## Start SELECTION
There's nothing that gets me worked up more than lazy sports writing. These days, the internet makes pesky things like "fact-checking" so easy that they can be done simultaneously with writing. Unfortunately, that's not always how things work. In his latest piece for ESPN the Magazine, Rick Reilly (with his, as he put it, "ridonkulous" ESPN salary), gives us this paragraph in regards to this umpire beaning incident.
It happened on May 31 in the Georgia high school Class AAA championship game. Stephens County was losing to Cartersville 9-1 early, partly because nine straight SCHS batters had struck out. The last ring-up so hacked off superstar shortstop Ethan Martin-who had just been drafted 15th overall by the Dodgers-that he threw his helmet in protest. But that figured. Martin and his brother, Cody, who was pitching, reportedly had been complaining about balls and strikes the entire game.
The emphasis is mine, because the draft was on June 5th, meaning it's quite literally impossible for Martin to have "just been drafted" because the game was six days before the draft. Now, I get that this seems like a small thing to be whining over. It's an easily glossed over nit that an editor should've caught and we should move on with our lives ... right?
## End SELECTION
◆ REQUIRED ACTIONS
(a) Using the post, say whether each statement holds: (i) The game was the Georgia high school Class AAA championship. (ii) Eight straight SCHS batters struck out. (iii) The game took place six days before the draft. Give yes or no for each, along with the exact words from the post that settle it.
(b) Name every person the post mentions by name.
Answer using nothing but the post.
## Start EXCERPTED DATA
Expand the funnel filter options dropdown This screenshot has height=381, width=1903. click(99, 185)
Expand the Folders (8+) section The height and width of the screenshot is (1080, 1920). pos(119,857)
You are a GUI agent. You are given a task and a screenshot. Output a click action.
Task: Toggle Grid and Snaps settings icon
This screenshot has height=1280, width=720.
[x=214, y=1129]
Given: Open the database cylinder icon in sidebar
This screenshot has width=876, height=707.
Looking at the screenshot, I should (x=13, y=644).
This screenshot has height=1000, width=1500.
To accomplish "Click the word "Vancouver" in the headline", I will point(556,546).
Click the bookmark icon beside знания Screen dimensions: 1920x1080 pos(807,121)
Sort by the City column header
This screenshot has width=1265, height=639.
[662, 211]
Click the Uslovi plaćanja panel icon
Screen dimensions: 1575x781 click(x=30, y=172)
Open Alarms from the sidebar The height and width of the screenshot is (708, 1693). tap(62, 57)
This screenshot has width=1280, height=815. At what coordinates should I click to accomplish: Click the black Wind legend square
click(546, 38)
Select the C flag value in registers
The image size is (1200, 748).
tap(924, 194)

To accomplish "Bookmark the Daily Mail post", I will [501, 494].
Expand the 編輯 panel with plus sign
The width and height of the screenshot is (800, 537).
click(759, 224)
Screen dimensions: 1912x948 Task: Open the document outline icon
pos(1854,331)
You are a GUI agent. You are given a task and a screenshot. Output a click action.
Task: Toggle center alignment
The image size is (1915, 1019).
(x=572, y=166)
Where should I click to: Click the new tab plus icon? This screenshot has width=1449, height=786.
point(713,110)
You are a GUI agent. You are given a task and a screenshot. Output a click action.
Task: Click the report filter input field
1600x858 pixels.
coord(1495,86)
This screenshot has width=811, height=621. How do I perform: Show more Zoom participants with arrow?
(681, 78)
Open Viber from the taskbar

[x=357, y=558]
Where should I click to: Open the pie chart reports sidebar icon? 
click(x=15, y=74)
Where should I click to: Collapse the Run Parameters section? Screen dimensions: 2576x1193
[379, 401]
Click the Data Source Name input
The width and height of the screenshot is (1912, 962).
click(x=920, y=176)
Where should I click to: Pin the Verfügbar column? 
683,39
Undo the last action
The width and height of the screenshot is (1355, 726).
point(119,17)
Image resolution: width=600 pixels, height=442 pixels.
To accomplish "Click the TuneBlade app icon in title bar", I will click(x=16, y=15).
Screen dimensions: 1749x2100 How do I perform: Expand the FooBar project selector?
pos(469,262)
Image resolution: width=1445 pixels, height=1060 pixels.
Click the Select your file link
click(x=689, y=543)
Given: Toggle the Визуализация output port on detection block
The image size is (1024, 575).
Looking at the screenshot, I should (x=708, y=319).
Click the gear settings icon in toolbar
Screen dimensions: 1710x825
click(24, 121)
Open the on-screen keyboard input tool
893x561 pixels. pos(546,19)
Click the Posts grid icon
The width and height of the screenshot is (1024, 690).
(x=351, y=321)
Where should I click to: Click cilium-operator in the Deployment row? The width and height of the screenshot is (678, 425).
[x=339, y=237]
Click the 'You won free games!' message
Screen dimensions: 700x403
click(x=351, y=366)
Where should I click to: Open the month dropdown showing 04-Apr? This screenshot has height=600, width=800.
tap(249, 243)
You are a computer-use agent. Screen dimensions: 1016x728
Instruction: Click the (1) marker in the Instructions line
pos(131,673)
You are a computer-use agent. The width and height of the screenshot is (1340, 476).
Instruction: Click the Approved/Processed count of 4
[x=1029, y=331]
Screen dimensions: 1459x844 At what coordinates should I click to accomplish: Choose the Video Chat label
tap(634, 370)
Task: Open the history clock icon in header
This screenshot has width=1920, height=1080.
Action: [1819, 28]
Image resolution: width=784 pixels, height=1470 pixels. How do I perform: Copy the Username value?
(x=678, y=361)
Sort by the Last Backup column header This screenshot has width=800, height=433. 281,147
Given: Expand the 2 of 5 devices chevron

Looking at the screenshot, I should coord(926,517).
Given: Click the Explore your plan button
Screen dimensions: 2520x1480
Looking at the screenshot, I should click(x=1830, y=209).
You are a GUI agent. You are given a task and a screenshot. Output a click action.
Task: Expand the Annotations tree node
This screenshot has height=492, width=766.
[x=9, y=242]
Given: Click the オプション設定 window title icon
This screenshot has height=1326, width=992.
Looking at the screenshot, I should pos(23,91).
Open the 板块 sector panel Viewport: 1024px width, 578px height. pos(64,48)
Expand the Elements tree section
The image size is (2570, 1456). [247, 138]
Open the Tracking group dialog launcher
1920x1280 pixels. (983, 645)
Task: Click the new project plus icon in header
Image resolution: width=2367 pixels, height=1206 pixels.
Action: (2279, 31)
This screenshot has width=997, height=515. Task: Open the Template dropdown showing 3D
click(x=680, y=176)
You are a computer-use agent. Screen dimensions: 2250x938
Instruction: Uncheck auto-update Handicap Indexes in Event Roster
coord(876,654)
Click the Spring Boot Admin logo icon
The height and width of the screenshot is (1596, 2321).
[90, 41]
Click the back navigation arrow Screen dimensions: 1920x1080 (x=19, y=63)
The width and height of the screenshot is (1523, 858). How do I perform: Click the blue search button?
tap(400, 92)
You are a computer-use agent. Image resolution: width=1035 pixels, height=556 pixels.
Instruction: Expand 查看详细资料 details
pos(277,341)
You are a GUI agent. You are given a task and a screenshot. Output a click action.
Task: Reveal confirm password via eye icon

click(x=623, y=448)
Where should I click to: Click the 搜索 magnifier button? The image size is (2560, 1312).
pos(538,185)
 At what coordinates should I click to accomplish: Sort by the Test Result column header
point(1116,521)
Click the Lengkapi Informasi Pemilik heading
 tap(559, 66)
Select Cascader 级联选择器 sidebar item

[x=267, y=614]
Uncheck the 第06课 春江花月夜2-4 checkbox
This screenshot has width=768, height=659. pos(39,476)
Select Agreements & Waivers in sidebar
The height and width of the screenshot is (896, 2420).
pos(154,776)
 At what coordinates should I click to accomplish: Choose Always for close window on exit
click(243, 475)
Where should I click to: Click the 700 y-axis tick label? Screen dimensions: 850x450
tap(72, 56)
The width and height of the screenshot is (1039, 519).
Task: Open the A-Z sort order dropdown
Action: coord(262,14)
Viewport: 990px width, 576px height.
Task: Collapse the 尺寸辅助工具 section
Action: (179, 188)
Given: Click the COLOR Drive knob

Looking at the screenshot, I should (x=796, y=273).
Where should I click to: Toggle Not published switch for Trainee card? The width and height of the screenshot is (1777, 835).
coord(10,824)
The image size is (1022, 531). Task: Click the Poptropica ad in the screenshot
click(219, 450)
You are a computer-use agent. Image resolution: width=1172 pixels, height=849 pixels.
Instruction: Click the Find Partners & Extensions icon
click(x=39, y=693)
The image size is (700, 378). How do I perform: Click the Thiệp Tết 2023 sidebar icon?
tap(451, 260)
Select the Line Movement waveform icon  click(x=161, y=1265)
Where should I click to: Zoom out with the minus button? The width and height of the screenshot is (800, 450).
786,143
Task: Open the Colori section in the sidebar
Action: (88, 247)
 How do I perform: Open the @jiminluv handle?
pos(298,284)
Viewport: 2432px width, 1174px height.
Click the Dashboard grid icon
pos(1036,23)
## End EXCERPTED DATA
◆ ANSWERS TO THE PROBLEMS
(a)
(i) Yes: "It happened on May 31 in the Georgia high school Class AAA championship game."
(ii) No: "nine straight SCHS batters had struck out"
(iii) Yes: "because the game was six days before the draft"

(b) Rick Reilly, Ethan Martin, Cody (Ethan Martin's brother)